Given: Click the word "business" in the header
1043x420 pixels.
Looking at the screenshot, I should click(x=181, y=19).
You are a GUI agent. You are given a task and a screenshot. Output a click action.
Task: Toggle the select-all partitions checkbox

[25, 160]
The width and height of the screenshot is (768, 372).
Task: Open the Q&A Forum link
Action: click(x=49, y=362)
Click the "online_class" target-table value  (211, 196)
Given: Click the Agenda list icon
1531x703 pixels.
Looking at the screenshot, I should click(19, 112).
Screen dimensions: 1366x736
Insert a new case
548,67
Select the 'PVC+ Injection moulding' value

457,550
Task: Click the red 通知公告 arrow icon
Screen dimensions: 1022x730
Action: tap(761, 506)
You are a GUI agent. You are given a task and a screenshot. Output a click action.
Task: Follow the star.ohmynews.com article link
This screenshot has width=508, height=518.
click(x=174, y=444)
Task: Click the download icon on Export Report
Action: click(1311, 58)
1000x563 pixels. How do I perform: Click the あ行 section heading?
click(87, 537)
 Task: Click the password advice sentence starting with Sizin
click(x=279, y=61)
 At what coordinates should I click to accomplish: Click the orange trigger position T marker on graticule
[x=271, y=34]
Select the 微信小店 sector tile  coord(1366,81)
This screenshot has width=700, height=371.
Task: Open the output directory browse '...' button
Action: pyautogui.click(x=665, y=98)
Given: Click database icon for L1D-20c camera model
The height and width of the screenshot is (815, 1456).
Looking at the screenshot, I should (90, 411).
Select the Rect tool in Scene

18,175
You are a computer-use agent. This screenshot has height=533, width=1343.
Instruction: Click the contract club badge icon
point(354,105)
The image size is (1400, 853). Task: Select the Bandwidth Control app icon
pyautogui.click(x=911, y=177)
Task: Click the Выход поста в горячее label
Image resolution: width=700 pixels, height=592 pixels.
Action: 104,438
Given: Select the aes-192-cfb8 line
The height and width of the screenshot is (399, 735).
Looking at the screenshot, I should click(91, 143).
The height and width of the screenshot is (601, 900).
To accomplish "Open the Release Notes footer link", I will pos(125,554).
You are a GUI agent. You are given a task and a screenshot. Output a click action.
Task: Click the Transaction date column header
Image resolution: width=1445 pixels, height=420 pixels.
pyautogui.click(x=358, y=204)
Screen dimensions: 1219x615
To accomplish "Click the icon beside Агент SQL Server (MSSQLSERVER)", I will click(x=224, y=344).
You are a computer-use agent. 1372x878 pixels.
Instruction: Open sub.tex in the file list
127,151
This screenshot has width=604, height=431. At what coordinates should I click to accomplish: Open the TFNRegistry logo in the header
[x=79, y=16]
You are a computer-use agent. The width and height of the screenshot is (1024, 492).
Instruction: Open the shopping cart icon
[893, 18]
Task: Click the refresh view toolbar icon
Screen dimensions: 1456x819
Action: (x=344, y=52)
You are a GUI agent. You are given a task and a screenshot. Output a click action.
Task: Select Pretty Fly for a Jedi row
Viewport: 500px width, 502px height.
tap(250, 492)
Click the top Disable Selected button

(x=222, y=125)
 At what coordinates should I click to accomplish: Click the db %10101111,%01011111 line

▬▬▬▬▬▬▬▬▬▬

▶ THE EXERCISE
Reproduce the items word for word, starting at the first line and ending at the line containing "Looking at the screenshot, I should click(x=181, y=19).", with both of those lines included.

▶ RESPONSE
Given: Click the word "business" in the header
1043x420 pixels.
Looking at the screenshot, I should click(x=181, y=19).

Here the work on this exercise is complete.